* [Problem requirements] Every line below that mentions the word "Given" should be copied out.

* [Task inputs]
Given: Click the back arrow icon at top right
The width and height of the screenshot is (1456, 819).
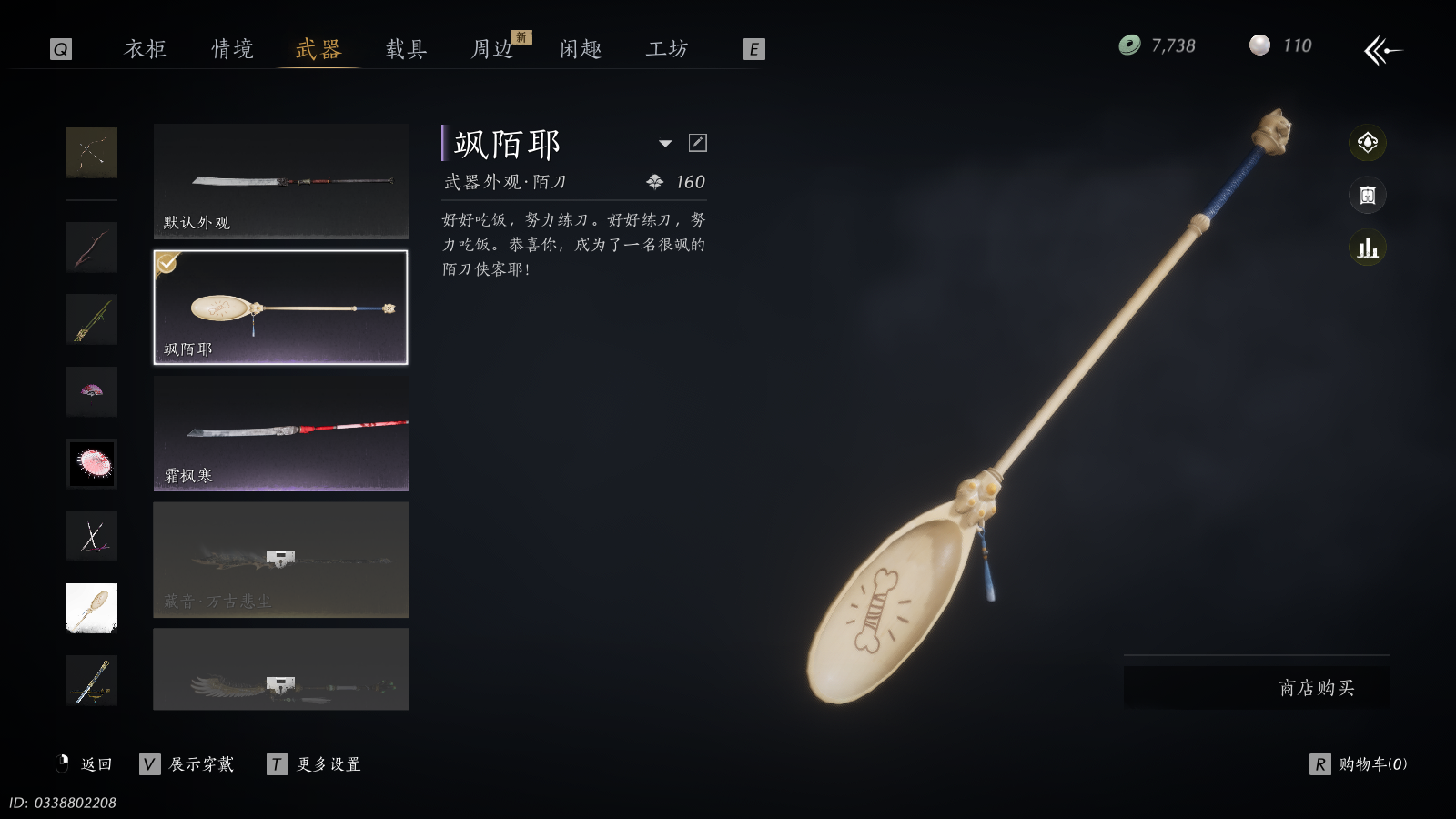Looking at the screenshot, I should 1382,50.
==
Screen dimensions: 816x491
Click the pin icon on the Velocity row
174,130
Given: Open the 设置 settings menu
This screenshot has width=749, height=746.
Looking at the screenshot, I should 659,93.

* [Expected answer]
Given: Click the back arrow icon at top right
Given: Open the 设置 settings menu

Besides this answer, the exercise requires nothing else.